To też są najdziwniejsze budynki w Śląskiem
Choć wybór padł na ustrońskie piramidy, to do miana najdziwniejszego spokojnie mogą kandydować następujące realizacje:
- Piramida w Tychach: Prywatna kaplica i mauzoleum projektu Stanisława Niemczyka. To potężna, betonowa piramida inspirowana grobowcem Cheopsa, która stanęła w środku osiedla domków jednorodzinnych. Jej mroczny, monumentalny i bardzo prywatny charakter czyni ją niezwykle tajemniczą i "dziwną".

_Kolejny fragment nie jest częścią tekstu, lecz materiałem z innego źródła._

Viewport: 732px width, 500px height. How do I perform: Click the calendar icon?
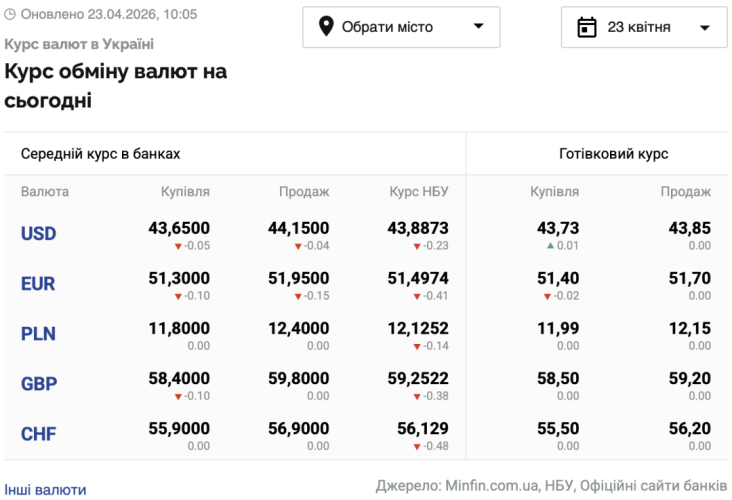587,27
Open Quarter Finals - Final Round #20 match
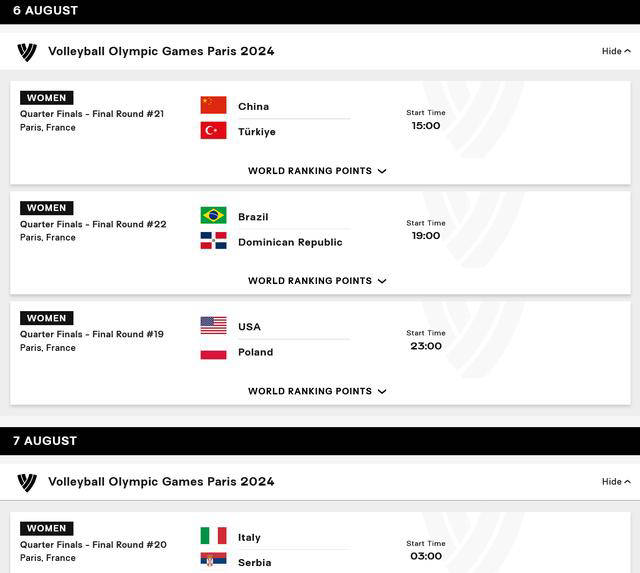The height and width of the screenshot is (573, 640). click(x=93, y=544)
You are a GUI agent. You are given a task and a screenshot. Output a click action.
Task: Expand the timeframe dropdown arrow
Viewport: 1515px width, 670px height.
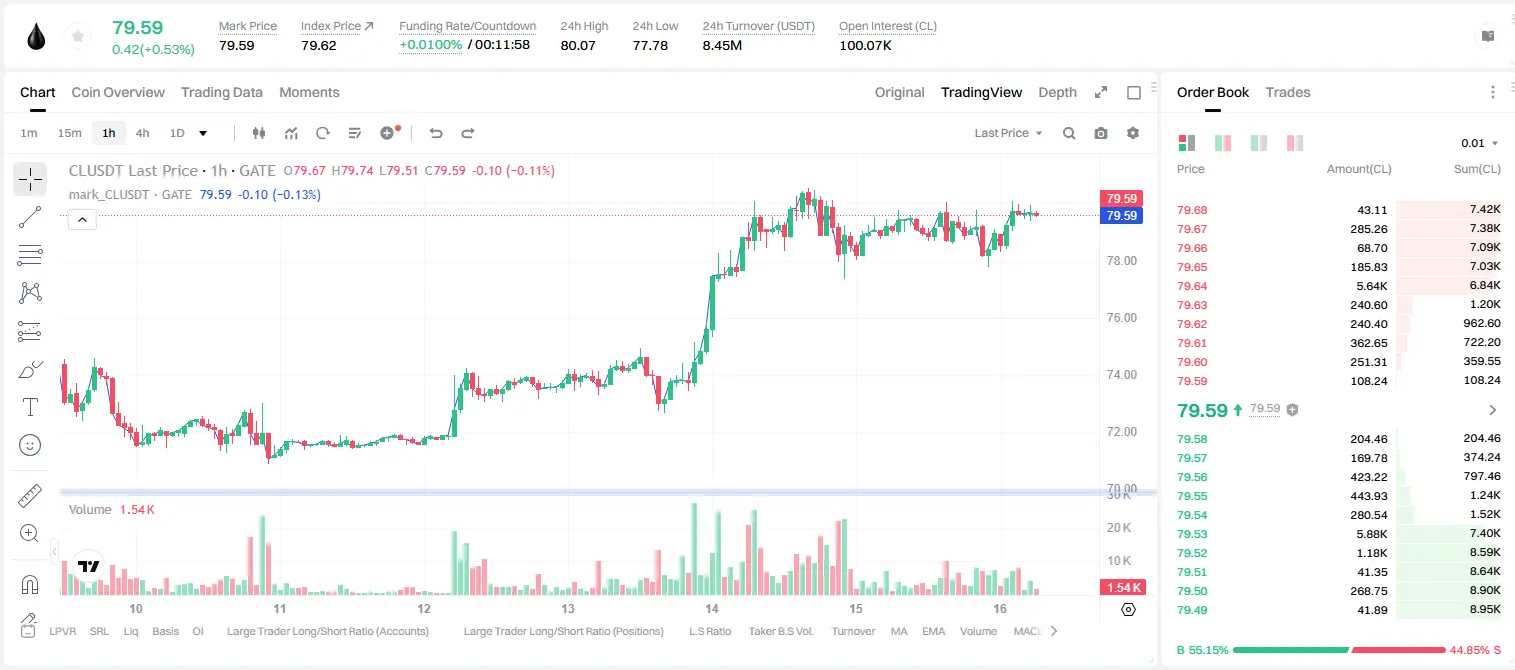pyautogui.click(x=203, y=133)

- Spodek w Katowicach: Ikona regionu. W czasach swojego powstania jego kształt latającego spodka był absolutnym szokiem i symbolem technologicznej przyszłości. Dziś jest tak wrośnięty w krajobraz Katowic, że jego "dziwność" nieco spowszedniała, ale wciąż pozostaje jednym z najbardziej oryginalnych budynków w Polsce.
- Muzeum Ognia w Żorach: Budynek, którego miedziana fasada ma dosłownie kształt płomieni. To przykład architektury bardzo dosłownej, gdzie forma bezpośrednio naśladuje funkcję (tematykę muzeum). Jest to na pewno nietypowe i przyciągające wzrok.
Choć konkurencja jest silna, to Piramidy w Ustroniu wygrywają skalą, surrealistycznym wrażeniem i niesamowitym kontrastem z otoczeniem, co czyni je najbardziej zdumiewającym i "dziwnym" zjawiskiem architektonicznym na Śląsku.